Here are the first 20 rows of my dataset bestsellers:
dput(head(bestsellers, 20))
structure(list(Name = c("10-Day Green Smoothie Cleanse", "11/22/63: A Novel",
"12 Rules for Life: An Antidote to Chaos", "1984 (Signet Classics)",
"5,000 Awesome Facts (About Everything!) (National Geographic Kids)",
"A Dance with Dragons (A Song of Ice and Fire)", "A Game of Thrones / A Clash of Kings / A Storm of Swords / A Feast of Crows / A Dance with Dragons",
"A Gentleman in Moscow: A Novel", "A Higher Loyalty: Truth, Lies, and Leadership",
"A Man Called Ove: A Novel", "A Man Called Ove: A Novel", "A Patriot's History of the United States: From Columbus's Great Discovery to the War on Terror",
"A Promised Land", "A Stolen Life: A Memoir", "A Wrinkle in Time (Time Quintet)",
"Act Like a Lady, Think Like a Man: What Men Really Think About Love, Relationships, Intimacy, and Commitment",
"Adult Coloring Book Designs: Stress Relief Coloring Book: Garden Designs, Mandalas, Animals, and Paisley Patterns",
"Adult Coloring Book: Stress Relieving Animal Designs", "Adult Coloring Book: Stress Relieving Patterns",
"Adult Coloring Books: A Coloring Book for Adults Featuring Mandalas and Henna Inspired Flowers, Animals, and Paisley"

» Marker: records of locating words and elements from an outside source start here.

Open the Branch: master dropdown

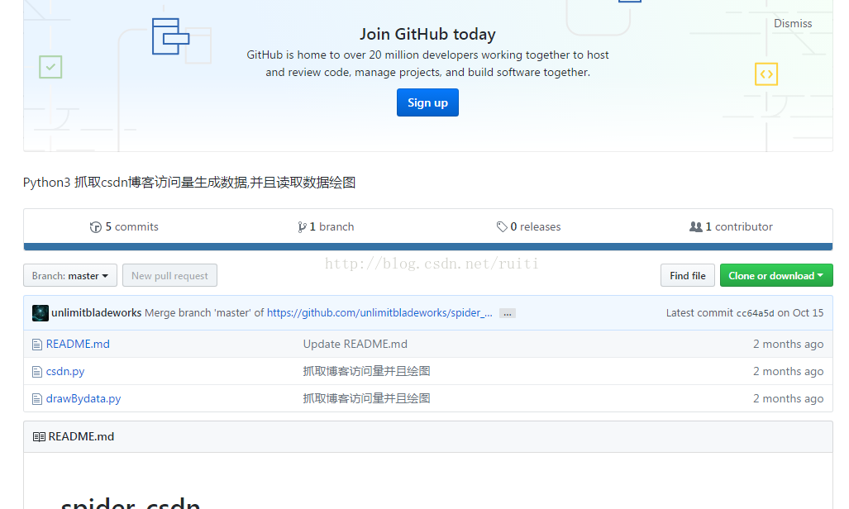(x=70, y=276)
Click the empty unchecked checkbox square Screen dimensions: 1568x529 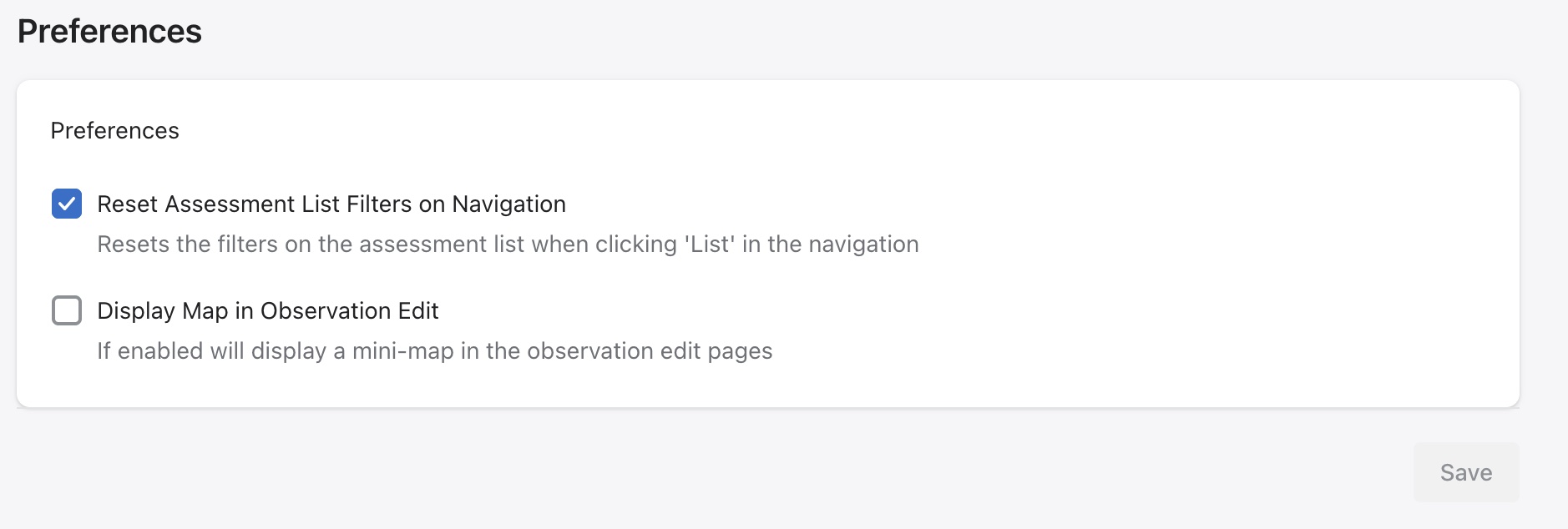point(67,310)
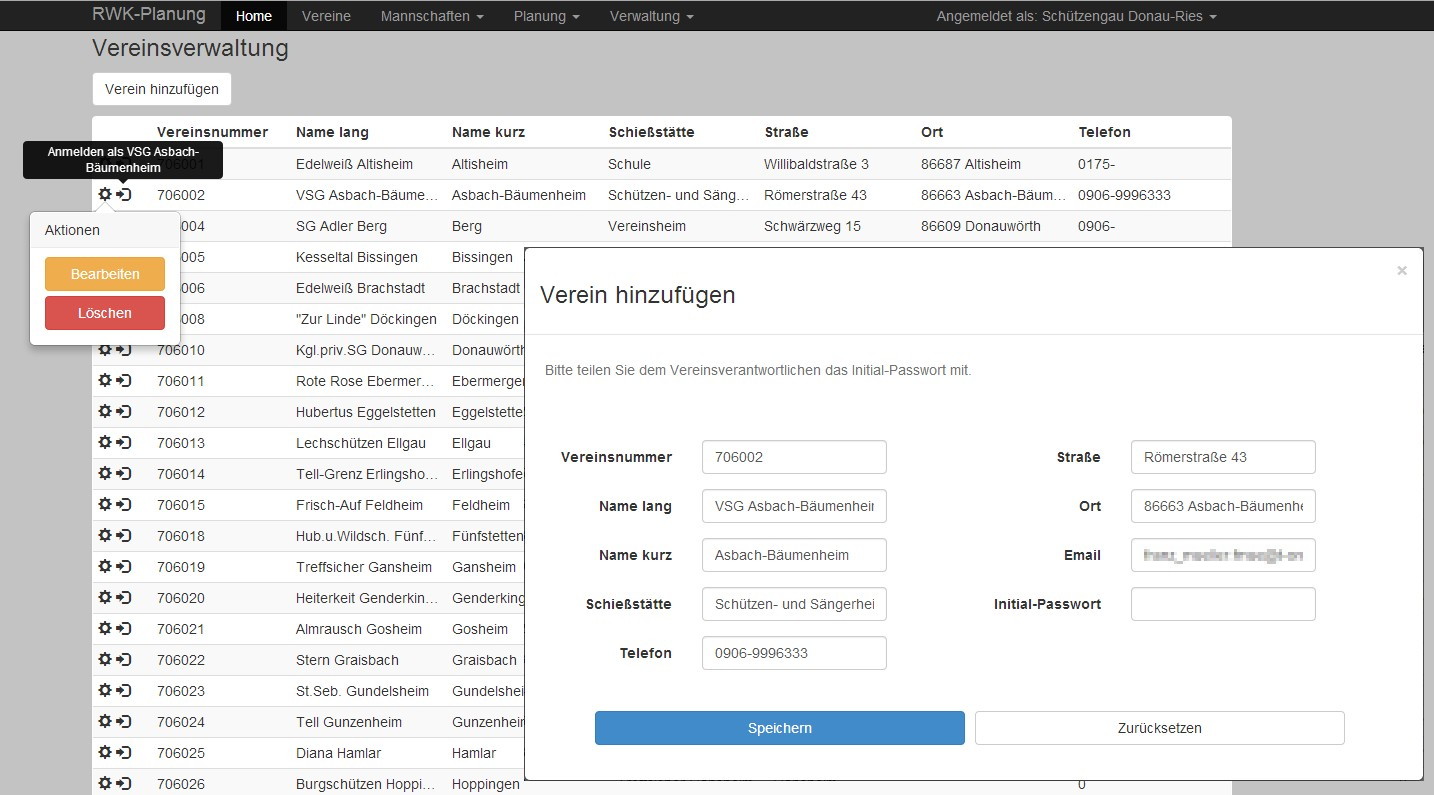
Task: Click gear icon for club 706010
Action: [105, 350]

), Author = c("JJ Smith", "Stephen King", "Jordan B. Peterson",
"George Orwell", "National Geographic Kids", "George R. R. Martin",
"George R. R. Martin", "Amor Towles", "James Comey", "Fredrik Backman",
"Fredrik Backman", "Larry Schweikart", "Barack Obama", "Jaycee Dugard",
"Madeleine L'Engle", "Steve Harvey", "Adult Coloring Book Designs",
"Blue Star Coloring", "Blue Star Coloring", "Coloring Books for Adults"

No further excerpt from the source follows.